In the earlier post, YTL Cement, I wrote it in a rush and I forgot to highlight the current financial health of the company.
The very last quarter, 2003 Q2, YTL-C balance sheet showed the following.
Cash 129.047 million
Total borrowings 48.875 million.
versus
The last reported earnings, 2005 Q2, YTL-C's balance showed the following.
Cash 292.811 million
Total borrowings 860.200 million.
How? See how much things have changed in 2 years? Totally different company yes?

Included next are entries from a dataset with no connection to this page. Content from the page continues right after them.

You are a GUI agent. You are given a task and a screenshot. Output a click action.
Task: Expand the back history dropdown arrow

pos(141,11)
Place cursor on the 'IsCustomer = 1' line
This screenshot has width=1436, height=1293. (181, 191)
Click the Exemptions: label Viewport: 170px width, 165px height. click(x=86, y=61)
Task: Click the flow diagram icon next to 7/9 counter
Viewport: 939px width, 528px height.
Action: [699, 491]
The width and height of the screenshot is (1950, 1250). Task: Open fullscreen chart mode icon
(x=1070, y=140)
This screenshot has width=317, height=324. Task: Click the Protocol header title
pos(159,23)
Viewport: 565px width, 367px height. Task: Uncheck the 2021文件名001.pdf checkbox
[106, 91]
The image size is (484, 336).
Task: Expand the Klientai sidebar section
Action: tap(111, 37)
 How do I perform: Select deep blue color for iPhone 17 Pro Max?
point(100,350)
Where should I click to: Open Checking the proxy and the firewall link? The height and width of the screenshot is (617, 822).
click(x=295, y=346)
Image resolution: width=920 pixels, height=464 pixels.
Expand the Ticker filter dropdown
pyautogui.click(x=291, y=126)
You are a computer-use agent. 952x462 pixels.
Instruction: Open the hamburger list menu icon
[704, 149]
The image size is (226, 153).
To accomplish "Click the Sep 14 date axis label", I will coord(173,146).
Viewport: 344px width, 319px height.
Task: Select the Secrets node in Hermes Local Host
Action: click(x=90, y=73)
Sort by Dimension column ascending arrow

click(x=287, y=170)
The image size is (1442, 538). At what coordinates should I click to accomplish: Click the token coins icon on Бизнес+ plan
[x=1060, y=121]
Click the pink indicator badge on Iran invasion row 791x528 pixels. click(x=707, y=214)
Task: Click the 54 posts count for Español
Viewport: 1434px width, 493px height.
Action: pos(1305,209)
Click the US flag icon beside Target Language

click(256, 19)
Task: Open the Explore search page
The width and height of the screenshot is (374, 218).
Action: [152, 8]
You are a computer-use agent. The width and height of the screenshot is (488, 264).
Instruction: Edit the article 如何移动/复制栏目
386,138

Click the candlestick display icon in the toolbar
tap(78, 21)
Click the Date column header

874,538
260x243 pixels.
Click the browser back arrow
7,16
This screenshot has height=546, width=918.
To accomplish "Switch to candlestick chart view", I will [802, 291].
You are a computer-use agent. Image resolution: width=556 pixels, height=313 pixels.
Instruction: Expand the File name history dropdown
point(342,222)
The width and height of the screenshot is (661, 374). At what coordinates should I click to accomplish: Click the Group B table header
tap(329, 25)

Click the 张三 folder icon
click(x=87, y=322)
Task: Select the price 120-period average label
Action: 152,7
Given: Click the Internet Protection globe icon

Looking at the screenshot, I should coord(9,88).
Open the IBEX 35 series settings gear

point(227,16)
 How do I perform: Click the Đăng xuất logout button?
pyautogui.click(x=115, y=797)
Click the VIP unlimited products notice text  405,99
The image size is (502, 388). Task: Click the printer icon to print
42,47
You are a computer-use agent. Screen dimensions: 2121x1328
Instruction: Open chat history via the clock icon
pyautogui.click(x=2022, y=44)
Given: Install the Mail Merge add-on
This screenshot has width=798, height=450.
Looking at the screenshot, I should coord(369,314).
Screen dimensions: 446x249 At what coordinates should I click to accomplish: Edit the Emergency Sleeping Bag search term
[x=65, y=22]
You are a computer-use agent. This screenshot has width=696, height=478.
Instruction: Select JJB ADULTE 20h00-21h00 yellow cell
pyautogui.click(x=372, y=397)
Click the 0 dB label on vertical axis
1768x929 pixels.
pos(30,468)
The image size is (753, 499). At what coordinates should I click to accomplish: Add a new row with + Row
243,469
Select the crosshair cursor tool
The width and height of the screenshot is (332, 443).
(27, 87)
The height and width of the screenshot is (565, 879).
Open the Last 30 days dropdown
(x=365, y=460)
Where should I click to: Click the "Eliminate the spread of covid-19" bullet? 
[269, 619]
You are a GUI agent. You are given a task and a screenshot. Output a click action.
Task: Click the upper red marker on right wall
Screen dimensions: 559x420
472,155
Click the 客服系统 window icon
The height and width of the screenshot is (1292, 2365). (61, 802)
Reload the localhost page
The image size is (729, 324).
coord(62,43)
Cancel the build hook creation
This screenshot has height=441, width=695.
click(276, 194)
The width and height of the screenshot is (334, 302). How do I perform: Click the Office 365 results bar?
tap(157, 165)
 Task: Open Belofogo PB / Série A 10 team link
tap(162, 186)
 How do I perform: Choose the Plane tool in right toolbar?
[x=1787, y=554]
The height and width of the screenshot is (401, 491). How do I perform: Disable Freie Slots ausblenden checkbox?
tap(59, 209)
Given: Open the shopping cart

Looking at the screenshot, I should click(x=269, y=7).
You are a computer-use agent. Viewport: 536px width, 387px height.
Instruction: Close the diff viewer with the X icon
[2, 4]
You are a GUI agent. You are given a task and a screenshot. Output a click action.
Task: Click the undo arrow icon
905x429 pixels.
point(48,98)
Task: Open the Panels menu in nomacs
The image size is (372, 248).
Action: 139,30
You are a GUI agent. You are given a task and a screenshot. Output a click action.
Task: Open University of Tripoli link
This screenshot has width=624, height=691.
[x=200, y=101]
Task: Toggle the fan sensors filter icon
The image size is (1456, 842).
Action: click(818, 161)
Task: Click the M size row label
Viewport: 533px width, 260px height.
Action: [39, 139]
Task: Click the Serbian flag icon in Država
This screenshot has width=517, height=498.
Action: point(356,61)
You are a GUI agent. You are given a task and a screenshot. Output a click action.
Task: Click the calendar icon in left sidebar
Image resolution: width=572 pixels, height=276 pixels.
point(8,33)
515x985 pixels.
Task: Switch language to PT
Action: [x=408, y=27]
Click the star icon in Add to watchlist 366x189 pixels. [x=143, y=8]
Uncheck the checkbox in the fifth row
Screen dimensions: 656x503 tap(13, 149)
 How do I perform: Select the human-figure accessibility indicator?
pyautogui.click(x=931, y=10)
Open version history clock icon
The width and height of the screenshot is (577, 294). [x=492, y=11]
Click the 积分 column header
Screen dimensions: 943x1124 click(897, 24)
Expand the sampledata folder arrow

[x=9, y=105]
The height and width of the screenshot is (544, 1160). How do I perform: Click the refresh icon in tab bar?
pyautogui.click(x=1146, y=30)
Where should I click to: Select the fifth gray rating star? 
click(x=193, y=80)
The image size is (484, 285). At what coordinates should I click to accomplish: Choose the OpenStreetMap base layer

And then I did not mention the dividends issue. Did the enlarged share base had any impact on the dividends? The answer is NO. YTL-C has continued rewarding its shareholders yearly with a 20% gross dividend. Yup, the management had wisely kept its shareholders happy with the generous dividend payment each year.
Btw.. look at the table above. Last year, things were not rosy at all for YTL-C. There was a cement price war and then there was the lack of construction jobs. Everything went haywire. And If look at their 2004 Q3 earnings in the table above, YTL only managed a net earnings of 5.095 million. And due to the enlarged share base, this works out to a mere 1 sen earnings per share! See how high the bar has been raised?
Anywayyyy... because of such factors in the economics of the cement industy, issues like price war and the dependance on the construction sector, which itself depends on the ruling govermental fiscal policy, for folks like UOB to project CAGR of 34.6%, I simply find it soooooooooo amusing.